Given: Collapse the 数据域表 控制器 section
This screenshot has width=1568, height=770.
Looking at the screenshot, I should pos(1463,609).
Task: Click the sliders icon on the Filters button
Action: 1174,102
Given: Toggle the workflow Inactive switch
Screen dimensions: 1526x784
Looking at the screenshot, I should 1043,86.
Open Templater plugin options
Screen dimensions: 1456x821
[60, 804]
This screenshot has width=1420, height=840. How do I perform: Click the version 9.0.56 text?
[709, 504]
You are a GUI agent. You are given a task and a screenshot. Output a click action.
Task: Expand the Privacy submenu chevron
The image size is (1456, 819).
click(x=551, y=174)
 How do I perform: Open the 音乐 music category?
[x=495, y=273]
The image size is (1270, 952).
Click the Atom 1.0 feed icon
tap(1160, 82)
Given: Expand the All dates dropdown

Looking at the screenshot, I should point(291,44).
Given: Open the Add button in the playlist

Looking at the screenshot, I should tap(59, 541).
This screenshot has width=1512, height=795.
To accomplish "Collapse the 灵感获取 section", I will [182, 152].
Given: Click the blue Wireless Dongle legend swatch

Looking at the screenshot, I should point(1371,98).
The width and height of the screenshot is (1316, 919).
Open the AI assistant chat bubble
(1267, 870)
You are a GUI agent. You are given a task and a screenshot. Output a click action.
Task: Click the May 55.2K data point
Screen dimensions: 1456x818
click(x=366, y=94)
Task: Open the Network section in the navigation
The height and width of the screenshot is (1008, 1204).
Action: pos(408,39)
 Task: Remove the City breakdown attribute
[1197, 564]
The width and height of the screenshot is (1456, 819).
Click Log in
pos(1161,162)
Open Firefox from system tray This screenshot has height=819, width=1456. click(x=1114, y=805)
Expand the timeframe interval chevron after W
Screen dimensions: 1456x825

### TASK DESCRIPTION
Pull out every line from the one with "Task: Remove the City breakdown attribute" to the end of the listing, and output only those.

### REPLY
 Task: Remove the City breakdown attribute
[1197, 564]
The width and height of the screenshot is (1456, 819).
Click Log in
pos(1161,162)
Open Firefox from system tray This screenshot has height=819, width=1456. click(x=1114, y=805)
Expand the timeframe interval chevron after W
Screen dimensions: 1456x825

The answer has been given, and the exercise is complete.